Student loan debt reached $1.7 trillion in 2020, and Democratic leaders have pushed for President Joe Biden's administration to forgive many of those loans. The Department of Education says it'll cancel billions of student debt, but only for certain individuals.
More than 323,000 borrowers with total and permanent disabilities (TPD) will have $5.8 billion of student loan debt discharged, according to a Thursday press release from the department. The forgiveness starts in September for those individuals whose data is already existing with the Social Security Administration.
"Today's action removes a major barrier that prevented far too many borrowers with disabilities from receiving the total and permanent disability discharges they are entitled to under the law," Secretary of Education Miguel Cardona said in a press release Friday. "We've heard loud and clear from borrowers with disabilities and advocates about the need for this change and we are excited to follow through on it. This change reduces red tape with the aim of making processes as simple as possible for borrowers who need support."
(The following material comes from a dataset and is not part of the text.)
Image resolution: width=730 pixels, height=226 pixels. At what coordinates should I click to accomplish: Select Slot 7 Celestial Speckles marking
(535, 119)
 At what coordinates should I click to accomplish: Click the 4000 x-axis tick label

The department also says it'll stop asking borrowers for proof of their income and will pursue the elimination of the three-year monitoring period, starting in October.
In March, the department forgave $1 billion of student debt for borrowers who attended certain for-profit colleges, and then another $500 million in June.
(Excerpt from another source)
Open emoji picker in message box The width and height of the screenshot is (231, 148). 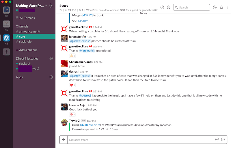(223, 140)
Biden campaigned on forgiving $10,000 of student debt per borrower, but he has yet to follow through. Democratic Sens. Chuck Schumer, of New York, and Elizabeth Warren, from Massachusetts, are some of the members of Congress calling for a cancellation of $50,000 in student loans. Biden has extended the student loan forbearance thrice since he took office; due to the most recent 90 day extension, borrowers won't have to make payments on their student loans until May 1, 2022.